SCIENCE PEOPLE DISCOVERED A NEW MECHANISM OF HEALING THANKS TO VINE FLIES
Researcher Vicki Losick recently found that using vinegar flies, the lost cells on the wound are compensated by a mechanism called polyploidization. This means the following: Either cell reproduction or cell growth occurs in cell damage due to injury. Thus, what is known about how the body reacts to damage has undergone a radical change.
How will the study of these little bizarre organisms affect the science of medicine and physiology in the future?
Thanks to the genomic revolution, people are cracking their DNA for a thousand dollars today. The generation of the genetic model paves the way for the identification of gene variants related to diseases in that person or family members.
At this stage, the most critical point is to understand what all these genes do.
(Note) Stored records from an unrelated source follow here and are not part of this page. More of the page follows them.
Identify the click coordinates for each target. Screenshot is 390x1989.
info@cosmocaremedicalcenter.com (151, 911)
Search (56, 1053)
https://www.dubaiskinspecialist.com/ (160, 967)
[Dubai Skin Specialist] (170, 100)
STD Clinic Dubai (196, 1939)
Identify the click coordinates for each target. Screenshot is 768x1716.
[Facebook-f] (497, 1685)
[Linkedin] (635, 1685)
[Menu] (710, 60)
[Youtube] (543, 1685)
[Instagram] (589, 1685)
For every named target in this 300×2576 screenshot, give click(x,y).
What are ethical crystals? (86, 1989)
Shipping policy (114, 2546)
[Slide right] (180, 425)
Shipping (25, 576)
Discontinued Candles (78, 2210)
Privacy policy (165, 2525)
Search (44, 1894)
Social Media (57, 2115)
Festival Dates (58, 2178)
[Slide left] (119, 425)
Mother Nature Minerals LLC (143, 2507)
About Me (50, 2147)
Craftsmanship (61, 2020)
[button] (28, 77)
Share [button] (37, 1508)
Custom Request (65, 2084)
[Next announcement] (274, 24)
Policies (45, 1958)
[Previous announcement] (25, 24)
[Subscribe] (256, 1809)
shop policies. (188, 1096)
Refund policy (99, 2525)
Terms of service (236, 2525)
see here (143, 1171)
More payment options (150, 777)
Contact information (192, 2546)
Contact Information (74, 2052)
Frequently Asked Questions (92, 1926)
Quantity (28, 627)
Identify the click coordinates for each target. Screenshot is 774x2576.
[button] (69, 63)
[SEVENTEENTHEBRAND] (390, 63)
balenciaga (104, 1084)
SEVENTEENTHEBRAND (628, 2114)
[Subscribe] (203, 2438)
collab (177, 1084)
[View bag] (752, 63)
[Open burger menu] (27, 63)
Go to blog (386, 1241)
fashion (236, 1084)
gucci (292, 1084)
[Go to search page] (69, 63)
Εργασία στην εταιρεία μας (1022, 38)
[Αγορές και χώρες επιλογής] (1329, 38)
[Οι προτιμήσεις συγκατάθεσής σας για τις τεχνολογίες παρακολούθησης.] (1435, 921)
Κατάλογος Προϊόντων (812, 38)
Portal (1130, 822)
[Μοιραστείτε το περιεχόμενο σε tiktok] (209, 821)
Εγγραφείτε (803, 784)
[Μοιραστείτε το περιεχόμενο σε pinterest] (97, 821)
Many of them may be encoding proteins that initiate an unknown function, or proteins for which we have a little idea of their function. However, we do not know much about how they adapt to the molecular network that regulates cell physiology. Fruit fly research has been trying to solve this puzzle for the last decade.
We can take a specific Drosophila gene with a mutation and combine it with mutations in thousands of different genes. These experiments can be completed in a very short time due to their easy reproduction and short life span. In this way, scientists will be able to create genetic networks that work together to regulate the behavior of the cell and decipher the functions of unknown proteins.
Studies on vinegar flies that are being carried out at great speed will guide the testing of newly produced drugs, understanding how factors such as temperature increase due to climate change and drought will affect organisms.
More importantly, the fact that it is cheap and easy to research on vinegar flies enables a broader collaboration in international scientific studies. We actually owe Drosophila the developments in the field of biology over the last 100 years.